Fun fact: when you reply to a noreply email address, your email is rerouted to the No Reply Email Center (NREC) in New York, where it’s printed out and shredded to make confetti. Every year, Macy’s buys the vast majority of this confetti to use in their Thanksgiving parade. If everyone stopped doing that, they’d run out of confetti.
God I freaking hate that. I have had clients never get it, I keep telling them “we’re cc’ing the whole team here to keep all parties working on this in the loop” or whatever and they just couldn’t reply all. Such a pain in the ass.
True story: I responded (unpleasantly and verbosely) to one of those automated no-reply messages from Reddit, regarding a 3-day suspension for violating some rule (aka, pissing off a mod)... and I did get a reply. Account banned.

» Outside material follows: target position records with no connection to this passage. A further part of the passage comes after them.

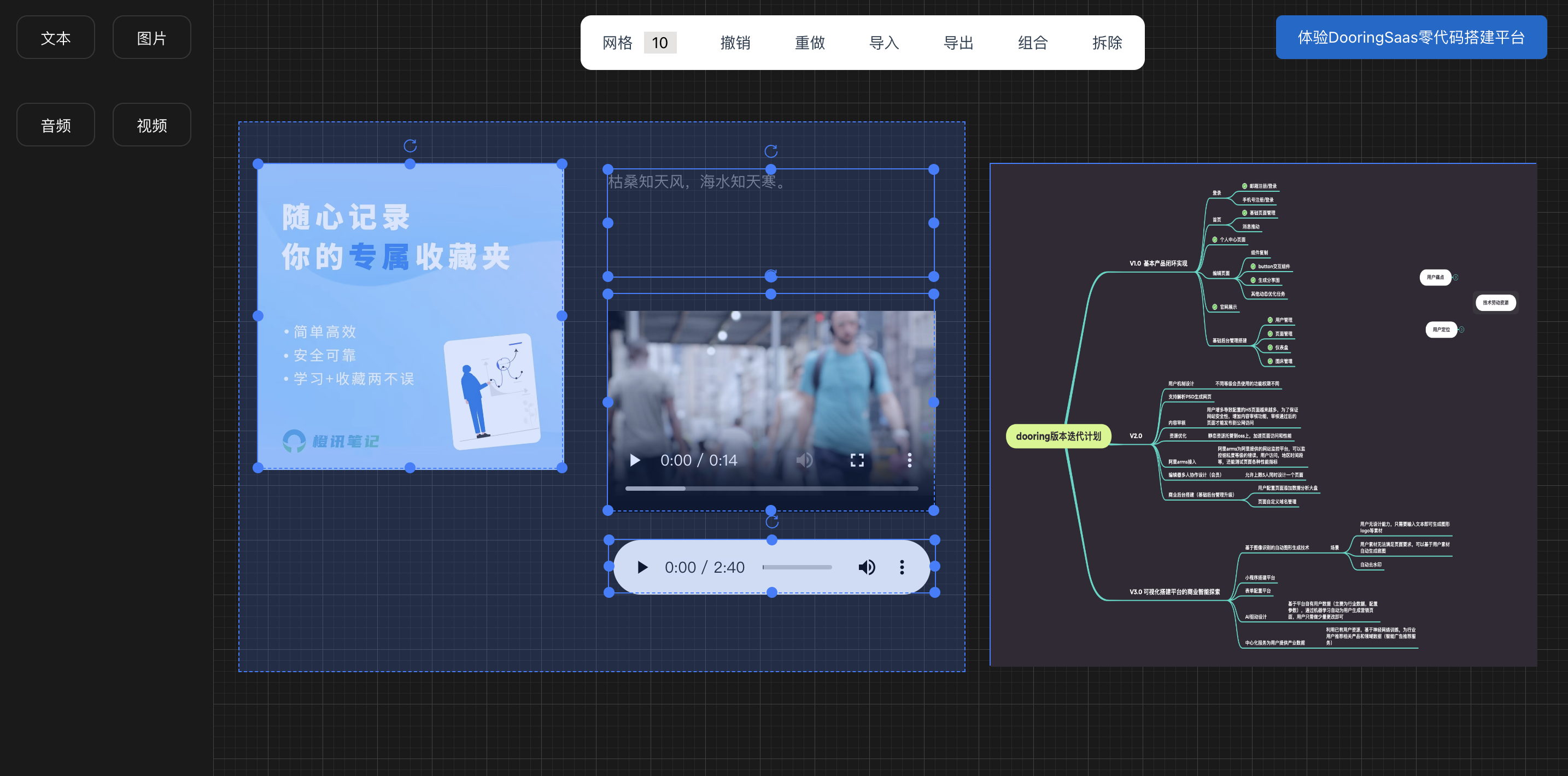
Task: Add a video element with the 视频 button
Action: (151, 125)
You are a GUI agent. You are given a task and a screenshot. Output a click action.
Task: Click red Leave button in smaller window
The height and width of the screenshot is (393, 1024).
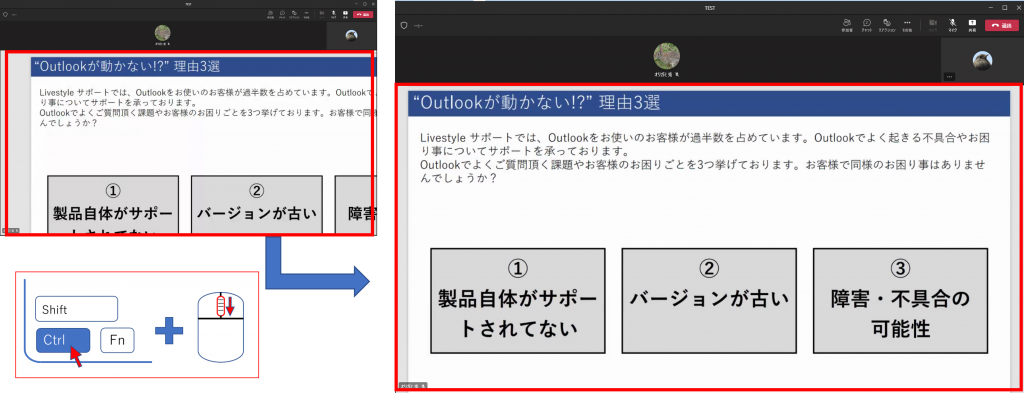[363, 14]
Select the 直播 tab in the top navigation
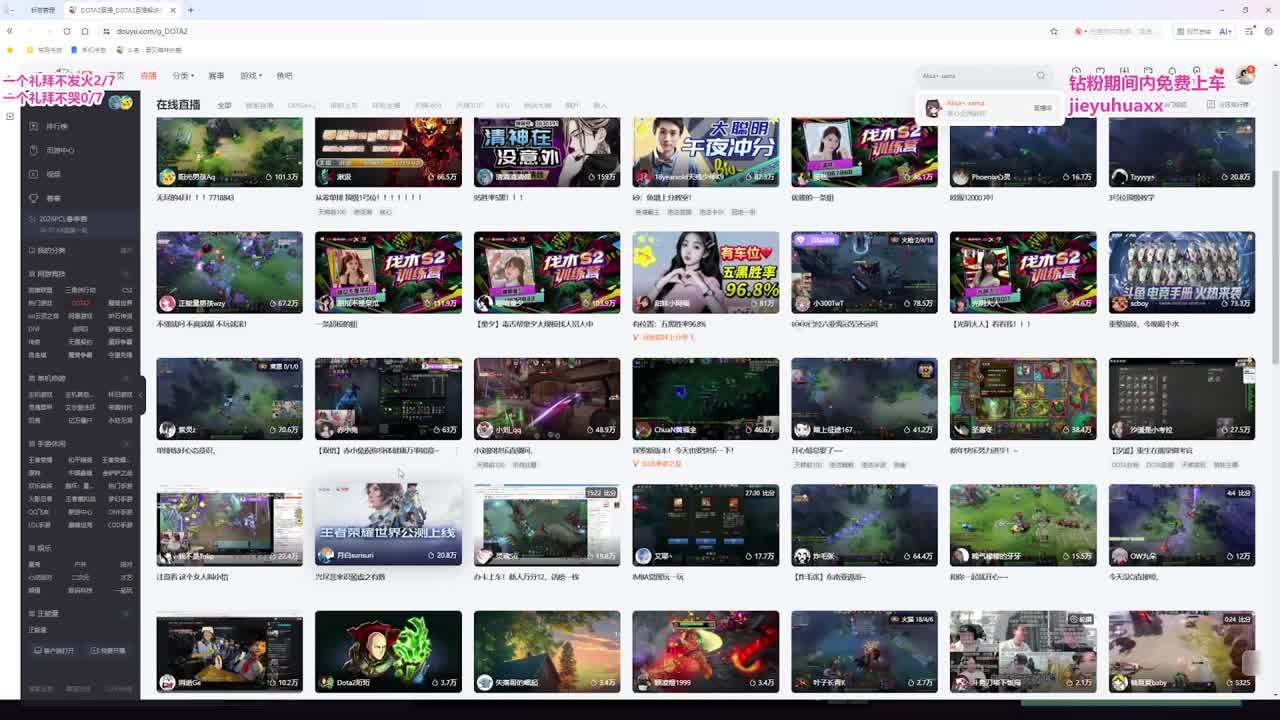1280x720 pixels. [148, 76]
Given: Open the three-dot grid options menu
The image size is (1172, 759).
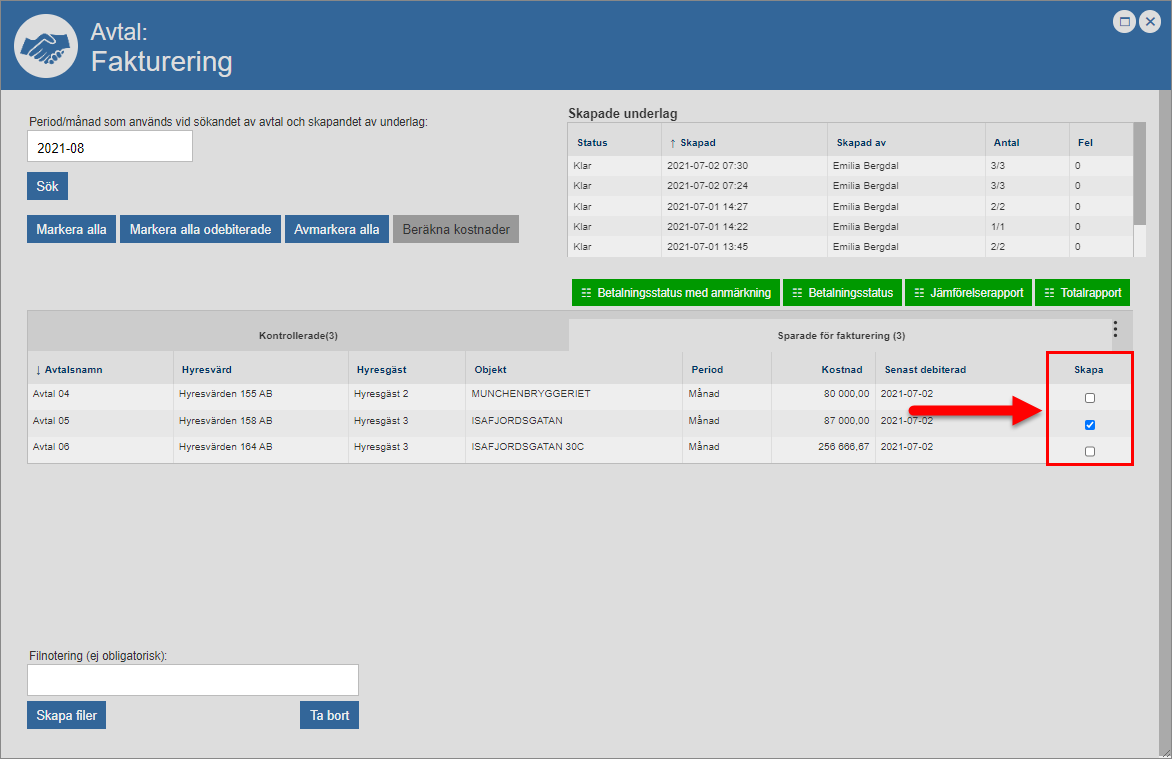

That happened to me when I asked why it was okay to joke about murdering billionaires (and gave them examples that had been up for days with no consequences) but I get suspended for joking about murdering child molesters. If you're going to pick and choose who you care about why would child molesters make the cut over pretty much any other demo?
I'm old enough to have experienced an Exchange server being brought to it's knees due to two out of office replies fighting back and forth with each other.
I suppose that's why out of office only replies to each sender once now. I recall that exchange used to send ooo replies every time, and that must have been in '99 or the early 2000s. I wonder if there was some other fix for the problem, I never saw evidence of that problem even then
This was the early to mid 2000s. I honestly don't remember the specifics. But I do remember the emails coming from somewhere in Eastern Europe, so it may have been some crap system on their end that treated each reply as a unique conversation. Which could be why our Exchange server kept replying.
I used to work helpdesk for a company that would send out informational emails to users from the ticketing systems email address. We always found out they did this when our ticket queue was suddenly flooded with a thousand email tickets that were just out of office messages. It was nice for us because our metrics were based on closing tickets but the fact that they never fixed the issue after we reported it was annoying.